Emerging economies such as China should cut their greenhouse gas emissions to nearly one third below current forecasts, a top European Union climate negotiator said on Tuesday (01/09)
Developing nations as a whole should be more ambitious about tackling climate change, although the poorest will need financial help, Swedish environment minister Andreas Carlgren said. Sweden, which holds the European Union's rotating presidency, is keen to keep the pressure on big polluters in the run-up to global climate talks in Copenhagen in December. "For some very big polluters, emerging economies, I expect much more — for the biggest ones, up to 30 percent deviation from business as usual," Carlgren told reporters. He did not specifically name China, but an adviser said this was one of the countries to which he was referring.
With its fast-rising emissions, China's stance is crucial at the Copenhagen talks to create a new pact to succeed the current Kyoto Protocol, which expires at the end of 2012. The talks will take place amid renewed optimism, after the United States agreed this summer to help keep global temperatures from rising beyond 2 degrees Celsius above pre-industrial temperatures. United Nations scientists say that beyond 2 degrees there is an increasing risk that climate change will spiral out of control, bringing floods, famine, disease and drought.

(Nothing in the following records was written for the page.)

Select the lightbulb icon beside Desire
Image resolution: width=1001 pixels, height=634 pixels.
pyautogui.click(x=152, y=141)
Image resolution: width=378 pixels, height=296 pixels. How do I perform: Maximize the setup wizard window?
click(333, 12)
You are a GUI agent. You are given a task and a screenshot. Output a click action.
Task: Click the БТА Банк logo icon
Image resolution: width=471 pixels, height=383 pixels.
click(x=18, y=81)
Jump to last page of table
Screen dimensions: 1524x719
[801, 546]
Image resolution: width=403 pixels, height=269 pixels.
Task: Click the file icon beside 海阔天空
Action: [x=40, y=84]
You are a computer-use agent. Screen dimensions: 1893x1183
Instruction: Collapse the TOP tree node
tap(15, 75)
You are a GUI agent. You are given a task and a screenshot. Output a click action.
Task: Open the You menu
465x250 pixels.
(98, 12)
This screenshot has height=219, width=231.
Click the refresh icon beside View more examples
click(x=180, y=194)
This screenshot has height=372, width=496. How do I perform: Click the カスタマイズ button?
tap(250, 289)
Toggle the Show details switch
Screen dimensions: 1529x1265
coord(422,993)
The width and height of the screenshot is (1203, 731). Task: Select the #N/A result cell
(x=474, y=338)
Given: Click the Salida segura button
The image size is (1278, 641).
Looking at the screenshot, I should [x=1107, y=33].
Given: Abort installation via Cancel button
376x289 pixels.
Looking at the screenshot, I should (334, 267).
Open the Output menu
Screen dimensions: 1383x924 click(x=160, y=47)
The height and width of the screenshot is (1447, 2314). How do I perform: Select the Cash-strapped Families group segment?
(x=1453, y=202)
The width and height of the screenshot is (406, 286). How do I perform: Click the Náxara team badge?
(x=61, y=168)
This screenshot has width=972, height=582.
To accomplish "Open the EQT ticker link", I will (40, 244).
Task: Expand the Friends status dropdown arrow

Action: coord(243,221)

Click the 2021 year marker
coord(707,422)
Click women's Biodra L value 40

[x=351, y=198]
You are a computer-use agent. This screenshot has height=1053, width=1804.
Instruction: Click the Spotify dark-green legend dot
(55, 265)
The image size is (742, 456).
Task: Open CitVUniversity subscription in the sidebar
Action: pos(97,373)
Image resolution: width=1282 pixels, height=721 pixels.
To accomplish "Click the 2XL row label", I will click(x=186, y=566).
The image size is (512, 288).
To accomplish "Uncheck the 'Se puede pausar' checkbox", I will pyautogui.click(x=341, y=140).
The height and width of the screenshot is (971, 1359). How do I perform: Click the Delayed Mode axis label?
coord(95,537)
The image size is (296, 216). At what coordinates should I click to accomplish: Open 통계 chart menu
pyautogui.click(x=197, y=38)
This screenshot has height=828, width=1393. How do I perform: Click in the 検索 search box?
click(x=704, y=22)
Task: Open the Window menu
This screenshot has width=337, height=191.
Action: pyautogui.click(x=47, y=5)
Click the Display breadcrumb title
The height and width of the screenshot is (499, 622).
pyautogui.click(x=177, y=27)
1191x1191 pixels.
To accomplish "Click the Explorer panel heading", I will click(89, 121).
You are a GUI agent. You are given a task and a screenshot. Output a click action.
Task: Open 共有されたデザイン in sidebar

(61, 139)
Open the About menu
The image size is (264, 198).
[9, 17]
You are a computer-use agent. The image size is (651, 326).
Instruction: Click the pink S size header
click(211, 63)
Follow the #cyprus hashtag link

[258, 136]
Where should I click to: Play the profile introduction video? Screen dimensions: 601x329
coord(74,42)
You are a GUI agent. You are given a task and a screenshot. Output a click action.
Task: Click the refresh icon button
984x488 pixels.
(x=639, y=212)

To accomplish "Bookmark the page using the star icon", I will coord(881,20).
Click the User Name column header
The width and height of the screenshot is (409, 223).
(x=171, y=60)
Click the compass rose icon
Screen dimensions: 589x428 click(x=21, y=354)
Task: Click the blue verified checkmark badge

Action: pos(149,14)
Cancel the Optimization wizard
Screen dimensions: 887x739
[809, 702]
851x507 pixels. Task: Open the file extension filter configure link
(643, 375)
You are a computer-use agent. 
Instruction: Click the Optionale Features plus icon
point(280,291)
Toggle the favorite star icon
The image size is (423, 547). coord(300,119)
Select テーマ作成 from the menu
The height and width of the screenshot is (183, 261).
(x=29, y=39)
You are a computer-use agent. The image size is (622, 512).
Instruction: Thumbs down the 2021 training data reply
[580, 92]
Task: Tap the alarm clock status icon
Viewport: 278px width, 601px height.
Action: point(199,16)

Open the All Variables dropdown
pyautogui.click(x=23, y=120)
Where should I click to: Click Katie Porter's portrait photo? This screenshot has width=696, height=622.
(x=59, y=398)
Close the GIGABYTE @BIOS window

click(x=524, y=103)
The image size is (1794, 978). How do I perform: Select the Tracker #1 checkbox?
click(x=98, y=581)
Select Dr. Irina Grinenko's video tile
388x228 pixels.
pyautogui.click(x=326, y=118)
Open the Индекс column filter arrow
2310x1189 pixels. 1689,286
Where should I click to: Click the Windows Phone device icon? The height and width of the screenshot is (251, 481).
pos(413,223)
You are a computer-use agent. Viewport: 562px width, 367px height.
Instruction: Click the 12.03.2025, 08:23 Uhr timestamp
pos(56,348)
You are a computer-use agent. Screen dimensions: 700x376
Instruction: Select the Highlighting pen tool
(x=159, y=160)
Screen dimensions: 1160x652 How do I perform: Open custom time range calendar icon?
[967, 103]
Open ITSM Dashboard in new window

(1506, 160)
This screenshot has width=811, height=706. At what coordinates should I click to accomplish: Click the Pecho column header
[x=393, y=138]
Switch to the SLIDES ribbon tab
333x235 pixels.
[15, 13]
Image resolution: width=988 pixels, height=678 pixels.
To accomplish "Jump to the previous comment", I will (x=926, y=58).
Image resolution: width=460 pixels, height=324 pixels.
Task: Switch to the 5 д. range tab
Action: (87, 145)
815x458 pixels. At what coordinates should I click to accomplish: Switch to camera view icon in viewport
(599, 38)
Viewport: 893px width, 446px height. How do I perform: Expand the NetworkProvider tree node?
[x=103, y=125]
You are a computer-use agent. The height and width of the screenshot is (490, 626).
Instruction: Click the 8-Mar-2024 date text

Japan's newly elected government has also given grounds for optimism by pledging to cut carbon dioxide to a quarter below 1990 levels by 2020, said Carlgren. The European Union, which itself plans to cut emissions by a fifth in that timeframe, had previously criticized the outgoing Japanese government for its plan to cut by just 8 percent. "If this current newly elected government could deliver what its party has hinted at during the elections that could create a momentum in the climate change negotiations," Carlgren said. "If you would link to that also the Australian ambitions you would see that there is a growing bulk of developed countries that are really moving along with ambitious emission reduction plans," he added.